Das Magazin für Geschlechtergerechtigkeit
21.11.2024
4 Min. Lesedauer
Kalle Hümpfner
In Rechtsfragen

Wege zur Änderung des Geschlechts-Eintrags

Wie läuft das Verfahren ganz praktisch für Kinder und Jugendliche ab?

Zur Erinnerung: Das Selbstbestimmungsgesetz (SBGG), offiziell „Gesetz über die Selbstbestimmung in Bezug auf den Geschlechtseintrag und zur Änderung von weiteren Vorschriften“, trat in Deutschland am 1. November 2024 in Kraft. Es ermöglicht Menschen, ihren Geschlechtseintrag im Personenstandsregister selbstbestimmt zu ändern, ohne dafür medizinische Bescheinigungen oder psychologische Gutachten vorlegen zu müssen. Das Selbstbestimmungsgesetz regelt allein die rechtliche Änderung von Geschlechtseintrag und Vornamen. Der Zugang zu geschlechtsangleichenden Maßnahmen wie Hormontherapie oder Operationen wird durch das Gesetz nicht geregelt. 

Ablauf des Verfahrens

Allgemein sieht das Selbstbestimmungsgesetz ein zweistufiges Verfahren für die Änderung des Geschlechtseintrags vor.

  1. Anmeldung: Eine Person, die Geschlechtseintrag und Vornamen ändern möchte, muss dies beim Standesamt anmelden. Die ersten Erfahrungen bei der Anmeldung einer Änderung gegenüber dem Standesamt zeigen, dass viele Ämter bereits zu diesem Zeitpunkt den gewünschten Vornamen und Geschlechtseintrag abfragen. Es müsste bei der Abgabe der Erklärung dennoch möglich sein, hier Änderungen vorzunehmen, um dem Ziel des Gesetzes gerecht zu werden.   
  2. Erklärung: Nach Ablauf einer dreimonatigen Frist kann dann gegenüber dem Standesamt eine Erklärung abgegeben werden. Dabei gibt die Person an, welcher Geschlechtseintrag der eigenen geschlechtlichen Identität am ehesten entspricht. Zur Auswahl stehen dabei die Einträge ‚weiblich‘, ‚männlich‘, ‚divers‘ und ‚keine Angabe‘. Zusätzlich werden bei diesem Termin neue Vornamen bestimmt, welche dem Wortlaut des Gesetzes folgend dem zukünftigen Geschlechtseintrag ‚entsprechen‘ sollen (§ 2 Abs. 3 SBGG). Es ist unter bestimmten Umständen möglich, bisherige Vornamen weiterzuführen. Eine alleinige Änderung der Vornamen ohne Änderung des Geschlechtseintrags ist nach dem Selbstbestimmungsgesetz nicht vorgesehen.  

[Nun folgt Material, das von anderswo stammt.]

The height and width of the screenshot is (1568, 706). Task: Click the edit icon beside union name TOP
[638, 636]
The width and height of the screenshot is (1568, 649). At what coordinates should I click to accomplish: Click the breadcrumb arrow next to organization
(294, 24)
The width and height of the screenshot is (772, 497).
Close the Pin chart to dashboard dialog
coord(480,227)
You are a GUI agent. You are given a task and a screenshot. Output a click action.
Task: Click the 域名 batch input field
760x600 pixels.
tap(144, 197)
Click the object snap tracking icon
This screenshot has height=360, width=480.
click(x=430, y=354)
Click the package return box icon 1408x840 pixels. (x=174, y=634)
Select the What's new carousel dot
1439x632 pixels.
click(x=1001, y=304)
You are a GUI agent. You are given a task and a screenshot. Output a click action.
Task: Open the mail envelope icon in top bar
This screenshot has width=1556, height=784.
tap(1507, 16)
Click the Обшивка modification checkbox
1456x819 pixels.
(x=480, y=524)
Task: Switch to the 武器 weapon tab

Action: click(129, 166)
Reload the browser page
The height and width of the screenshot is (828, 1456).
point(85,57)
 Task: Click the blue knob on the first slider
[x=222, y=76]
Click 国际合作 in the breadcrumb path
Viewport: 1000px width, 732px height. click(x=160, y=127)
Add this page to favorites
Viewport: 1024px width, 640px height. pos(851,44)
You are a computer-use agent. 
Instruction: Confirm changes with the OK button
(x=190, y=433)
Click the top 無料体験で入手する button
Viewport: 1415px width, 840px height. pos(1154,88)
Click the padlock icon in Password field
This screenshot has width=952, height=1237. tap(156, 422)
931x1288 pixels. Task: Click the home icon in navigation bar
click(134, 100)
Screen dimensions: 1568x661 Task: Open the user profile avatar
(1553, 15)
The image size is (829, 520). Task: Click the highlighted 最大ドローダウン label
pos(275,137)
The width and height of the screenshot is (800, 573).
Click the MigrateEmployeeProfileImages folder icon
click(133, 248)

Personen ohne deutsche Staatsangehörigkeit, die ihren gewöhnlichen Aufenthalt in Deutschland haben, können nicht unabhängig von ihrem Aufenthaltsstatus ihren Geschlechtseintrag ändern. Sie benötigen eine unbefristete oder befristete, aber verlängerbare Aufenthaltserlaubnis, um das Gesetz nutzen zu können (§ 1 Abs. 3 SBGG).  

Weitere Informationen zum Verfahren allgemein finden sich im Leitfaden für erklärungsberechtigte Personen.

Spezifische Regelungen für Kinder und Jugendliche

Das Selbstbestimmungsgesetz ermöglicht auch Kindern und Jugendlichen die Änderung des Geschlechtseintrags. Hier bestehen je nach Alter verschiedene Regelungen.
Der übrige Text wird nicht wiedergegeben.